More interconnection would reduce Britain’s reliance on imported fossil fuels by allowing us to use the excess power of neighbouring countries, argues Will Straw from the IPPR.
Will Straw is Associate Director for climate change, energy and transport at the Institute for Public Policy Research.
Policy makers in the energy sector are constantly on the hunt for proposals that simultaneously help keep the lights on, lower energy bills and cut greenhouse gas emissions. Scoring a brace is often achievable; getting a hat-trick has proved trickier.
Interconnection – meaning the cross-border transmission of capacity connecting different countries – is a policy that achieves the full triumvirate of outcomes.
In relation to security of supply, more interconnection reduces Britain’s reliance on imported fossil fuels by allowing us to use the excess power of neighbouring countries. It also helps balance renewable energy sources by providing additional flexibility.
Any economist will explain that as supply increases for a given level of demand, prices will fall. The resulting saving is known as the ‘consumer surplus’ and means that families and businesses can spend the cash on something other than energy. Interconnection delivers this by increasing the pool of generation available to the electricity system.
A series of recent studies have sought to put a price on this. National Grid says that a doubling of interconnection by 2020 would unlock benefits for British energy consumers of up to £1 billion per year. According to Policy Exchange this could be worth £13 per year for every household. Of course, like all new capacity increasing interconnection has a short term cost while installation takes place. But even if they end up at the expensive end, they are still cheaper than nuclear power and offshore wind which appear to be the government’s preferred route to a low carbon electricity system.

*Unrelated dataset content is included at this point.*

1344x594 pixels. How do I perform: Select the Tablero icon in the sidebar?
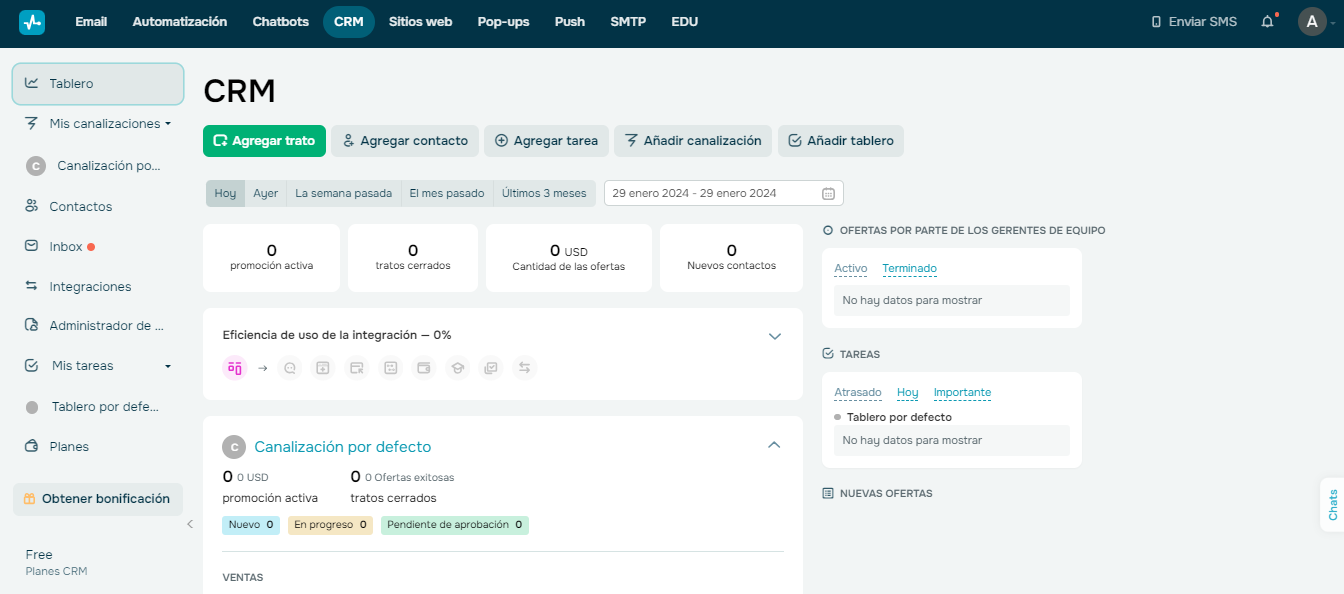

Finally, interconnection helps cut carbon emissions. A rule of thumb suggests that around 6 GW of additional interconnection capacity means that three gas-fired power plants will not need to be built. It is clearly important that the excess power from other countries is low carbon but the EU’s new framework for reducing 40 per cent of carbon emissions by 2030 provides reasonable reassurance that this will happen.
Britain already has 4 GW of interconnection with another 9.6 GW in the pipeline. But in delivering greater levels of interconnection it is important that we learn from our history of building new infrastructure.
In the nineteenth century the private market delivered a railway system with 19 major train stations in an area of central London measuring just 4 by 6 miles. Vested interests within this market promoted the uniform adoption of the narrow gauge over the more efficient broad gauge which would have allowed trains to go faster by virtue of a lower centre of gravity.
Similarly without coordination, European countries intent on realising the benefits of interconnection could end up building more cables than are needed at great expense. Instead of optimising the role that offshore wind farms can play as a ‘hub and spoke’ for links to individual countries, Europe could end up with a less efficient system where each country connects to its own wind farms and separately to each other member state. The result would be unnecessary amounts of expensive cable.
A study by Imperial College and the E3G think tank has shown that an integrated approach within the North Sea could lead a saving of £19 to £56 billion in operation and network investment costs over the next 25 years. In 2009, the North Seas Countries’ Offshore Grid Initiative was agreed by Belgium, Denmark, France, Germany, Ireland, Luxembourg, the Netherlands, Norway, Sweden, and the United Kingdom. But progress has been slow and, as things stand, this coordination is not taking place and European countries are heading towards a less efficient solution—known as a ‘radial grid’.
To ensure that the benefits of interconnection are maximised, the UK and EU both have a role to play. Because of the quantity of offshore wind planned by Britain, we have an important role to play in brokering agreement between different member states within what is known as the North Seas Offshore Grid. But the European Commission should in turn make this a key part of their ‘Energy Union’ proposals and ensure that funding is made available through President Juncker’s €300bn package for ‘Jobs and Growth’.
The opportunity for the UK and other EU member states from greater interconnection is profound. But to avoid wasting taxpayers’ money in the pursuit of this prize, there is a strong need for greater coordination across the European block.